Esther Gamlielit was prominent in a lineage of Yemenite singers, after Brachah Zefira and before Shoshana Damari. Gamlielit was a talented singer, dancer, and actress, known for performing songs with the Yemenite-style pronunciation of the Hebrew letters het and ayin.
More than any other artist in the mid-1970s, Annabelle Gamson initiated unprecedented attention to the history of American modern dance. Her musically inspired, passionate performances of dances, choreographed by Isadora Duncan and others in the early twentieth century, brought about a resurgence of interest in Duncan’s work and her legacy, modern dance.
Bird Stein Gans was among the first generation of women involved in what was then the new field of parent education. She served as president of the Society for the Study of Child Nature for many years, significantly expanding its membership and impact.
Evelyn Garfiel’s Jewish scholarship on topics like the prayer book and the Hebrew language helped make Jewish study accessible to the broader public. She served on the boards of several Jewish women’s organizations and published a book in 1957 that explored the prayer book and explained the origins and purpose of different prayers.
Through her writing, Ruth Glazer Gay captured an engaging view of the Jewish community, both past and present. As a writer, journalist, and archivist, she demonstrated throughout her life the possibility of having an intellectually vibrant career while still accommodating marriage and motherhood.

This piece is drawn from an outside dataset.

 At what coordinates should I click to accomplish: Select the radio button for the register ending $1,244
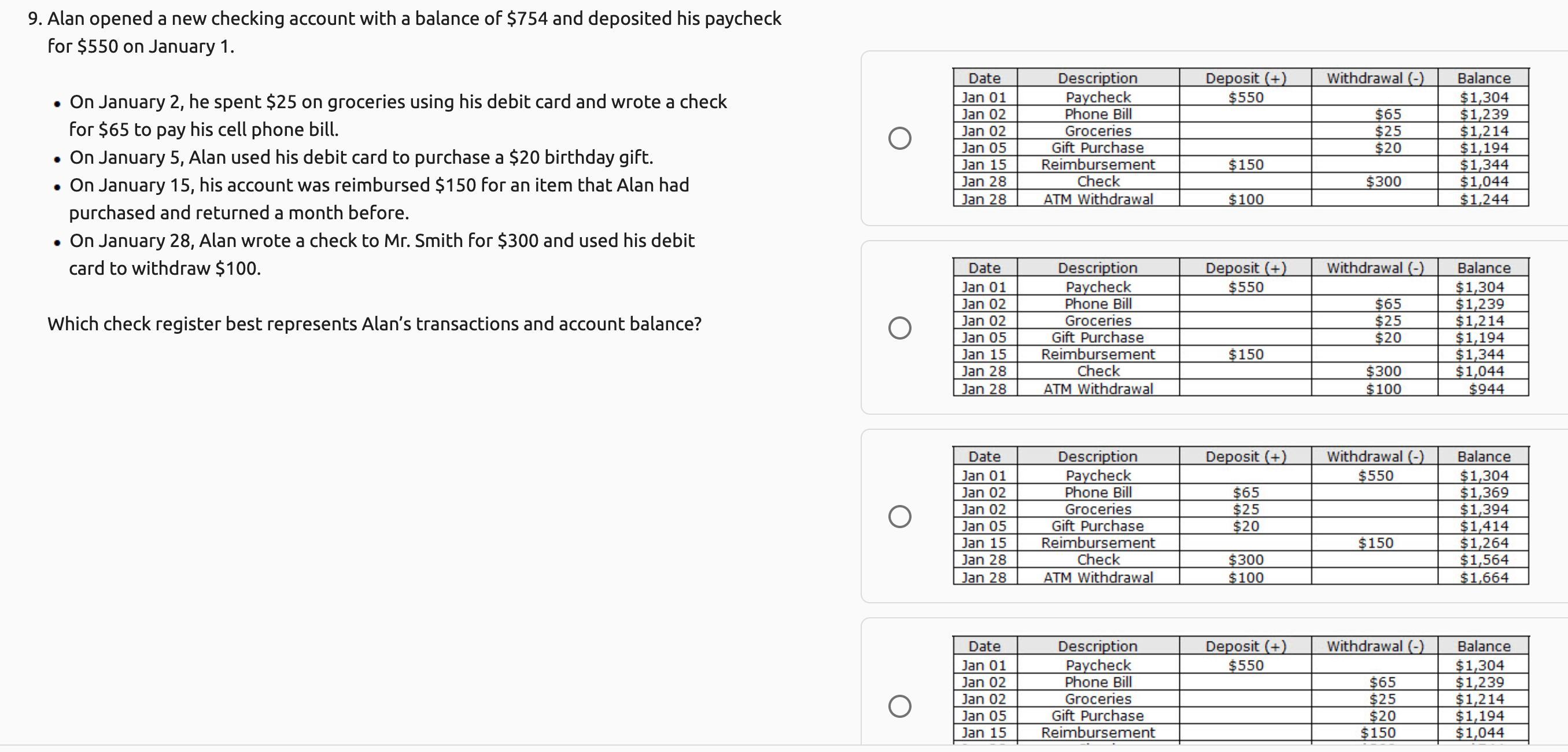tap(899, 138)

Abraham Geiger (1810-1874) was one of the most influential Jewish thinkers of the nineteenth century. He was one of the major intellectual leaders and founders of the Reform movement in Germany and a strong supporter of Jews entering European society. As part of his vision of Judaism, he argued for a Judaism oriented around the home and domestic life, but also a Judaism that both elevated and sidelined the women that had long created that domestic life.

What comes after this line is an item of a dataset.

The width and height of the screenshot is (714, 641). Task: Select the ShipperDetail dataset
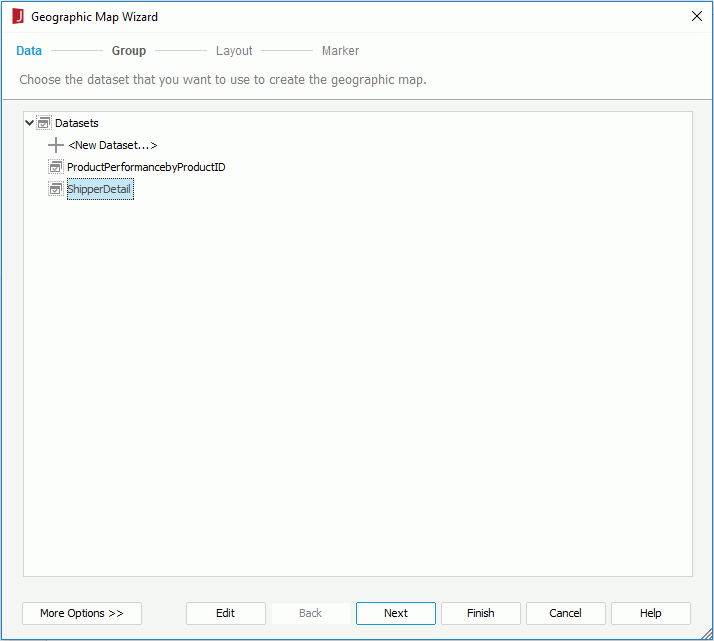(x=100, y=189)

Sylva Gelber dedicated her life to social work, labor politics, and women’s rights. She was the first student to enroll in Henrietta Szold’s School of Social Work in Jerusalem after immigrating to Palestine in 1932. When she returned to Canada in 1948, Gelber became nationally recognized as as a political advocate for women’s rights.

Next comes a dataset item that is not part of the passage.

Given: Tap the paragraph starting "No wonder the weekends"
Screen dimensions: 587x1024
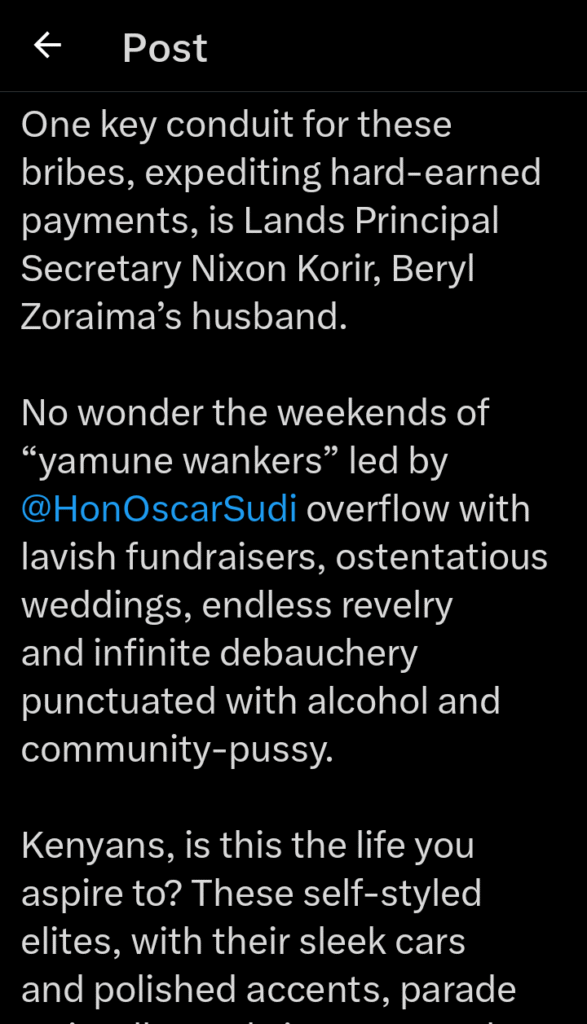Looking at the screenshot, I should click(284, 581).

Independent, rebellious, and eccentric, Roza van Gelderen and Hilda Purwitsky, a devoted same-sex couple, represent the “New Woman” who was coming of age in the 1920s, enjoying new freedoms of education, career, and lifestyle. World travelers, collectors, patrons of the arts, journalists, and teachers in Cape Town, South Africa, they dedicated themselves to helping Eastern European immigrant children to adapt to their new lives.
Elizabeth Rozetta Geleerd’s work on extreme psychological conditions such as amnesia and schizophrenia led to new methods for treating seriously disturbed children and adolescents. Along with opening her own private practice, Geleerd became a training analyst and a member of the educational committee of the New York Psychoanalytic Institute and helped shape its child and adolescent analysis program.